■ **TASK DESCRIPTION**: Everything from the line holding "[Ondernemen, overheid &" to the end of the data must be reproduced exactly; include both boundary lines and nothing else.

------ RECORDS FOR THE EXERCISE ------

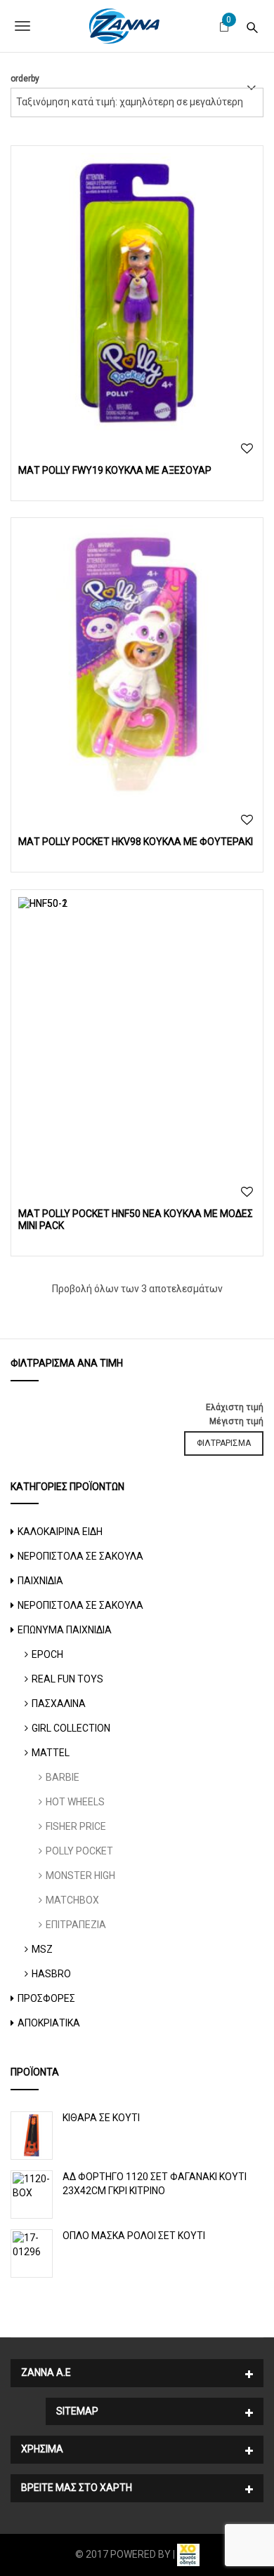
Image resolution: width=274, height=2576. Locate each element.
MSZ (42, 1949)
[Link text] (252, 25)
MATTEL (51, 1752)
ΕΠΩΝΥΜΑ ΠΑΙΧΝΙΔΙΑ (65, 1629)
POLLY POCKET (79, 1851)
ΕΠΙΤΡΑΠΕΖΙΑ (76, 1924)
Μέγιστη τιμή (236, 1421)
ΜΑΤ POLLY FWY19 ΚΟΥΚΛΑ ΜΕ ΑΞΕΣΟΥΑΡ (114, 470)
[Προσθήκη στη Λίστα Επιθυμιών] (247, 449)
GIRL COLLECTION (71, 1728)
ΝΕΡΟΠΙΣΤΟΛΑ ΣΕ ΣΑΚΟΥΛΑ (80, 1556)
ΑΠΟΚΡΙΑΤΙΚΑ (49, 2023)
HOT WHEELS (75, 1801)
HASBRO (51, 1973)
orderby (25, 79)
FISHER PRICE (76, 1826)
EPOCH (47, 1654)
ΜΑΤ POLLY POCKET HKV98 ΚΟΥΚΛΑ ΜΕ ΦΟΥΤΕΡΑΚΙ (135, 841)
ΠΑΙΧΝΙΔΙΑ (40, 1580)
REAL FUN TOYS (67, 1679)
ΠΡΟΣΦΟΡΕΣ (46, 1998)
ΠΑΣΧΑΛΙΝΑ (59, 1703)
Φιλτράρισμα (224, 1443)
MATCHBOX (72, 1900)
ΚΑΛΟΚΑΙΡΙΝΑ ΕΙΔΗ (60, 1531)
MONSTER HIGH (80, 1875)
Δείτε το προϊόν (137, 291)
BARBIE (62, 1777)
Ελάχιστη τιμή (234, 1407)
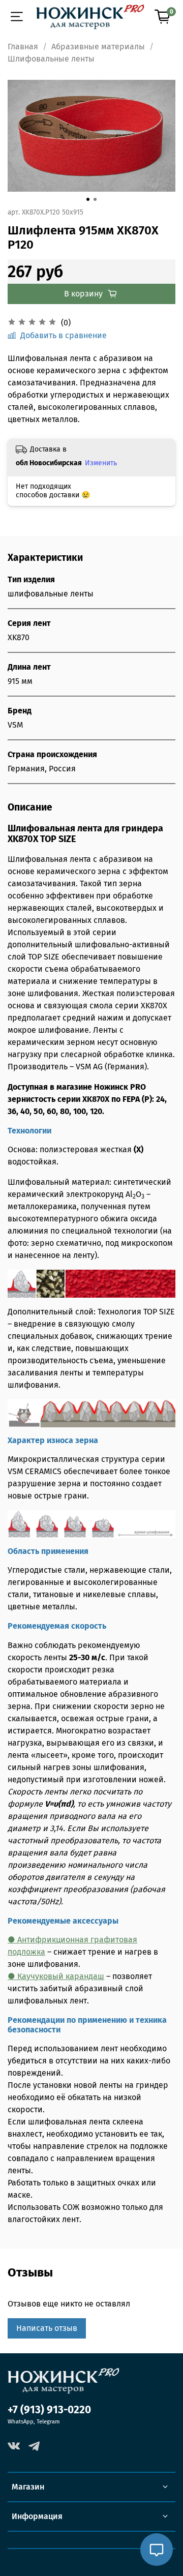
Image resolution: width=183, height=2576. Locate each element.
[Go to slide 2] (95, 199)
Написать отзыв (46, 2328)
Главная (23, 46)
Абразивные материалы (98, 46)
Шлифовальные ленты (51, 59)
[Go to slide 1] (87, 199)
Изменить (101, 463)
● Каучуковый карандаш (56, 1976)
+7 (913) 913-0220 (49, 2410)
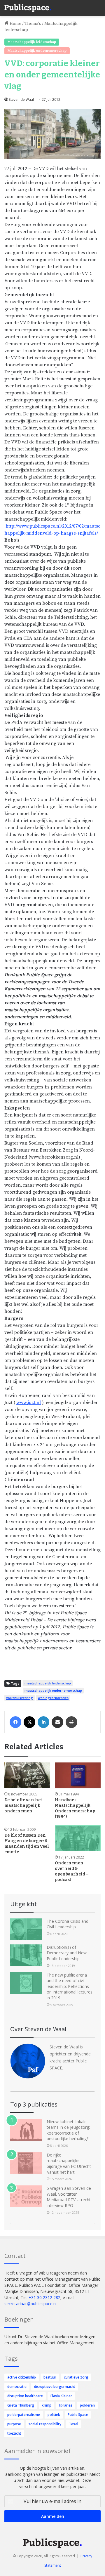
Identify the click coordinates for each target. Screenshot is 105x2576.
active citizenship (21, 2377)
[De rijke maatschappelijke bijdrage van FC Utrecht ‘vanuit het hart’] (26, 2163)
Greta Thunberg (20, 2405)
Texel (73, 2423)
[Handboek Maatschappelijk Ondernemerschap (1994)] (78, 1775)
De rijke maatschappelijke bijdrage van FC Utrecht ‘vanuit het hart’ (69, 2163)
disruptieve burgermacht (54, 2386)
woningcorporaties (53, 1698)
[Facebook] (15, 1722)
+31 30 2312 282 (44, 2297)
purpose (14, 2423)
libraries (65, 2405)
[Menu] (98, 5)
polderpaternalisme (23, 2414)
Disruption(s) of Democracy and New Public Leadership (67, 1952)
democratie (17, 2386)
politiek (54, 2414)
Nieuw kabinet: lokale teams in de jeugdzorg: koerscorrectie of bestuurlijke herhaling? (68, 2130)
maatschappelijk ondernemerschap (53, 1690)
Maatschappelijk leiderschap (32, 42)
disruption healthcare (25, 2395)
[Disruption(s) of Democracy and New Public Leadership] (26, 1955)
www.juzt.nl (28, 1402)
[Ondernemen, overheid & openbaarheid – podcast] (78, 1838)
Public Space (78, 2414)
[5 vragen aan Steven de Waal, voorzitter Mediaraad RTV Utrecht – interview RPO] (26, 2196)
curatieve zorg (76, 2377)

------

■ **OUTPUT FOR THIS EXERCISE**:
[Ondernemen, overheid & openbaarheid – podcast] (78, 1838)
Public Space (78, 2414)
[5 vragen aan Steven de Waal, voorzitter Mediaraad RTV Utrecht – interview RPO] (26, 2196)
curatieve zorg (76, 2377)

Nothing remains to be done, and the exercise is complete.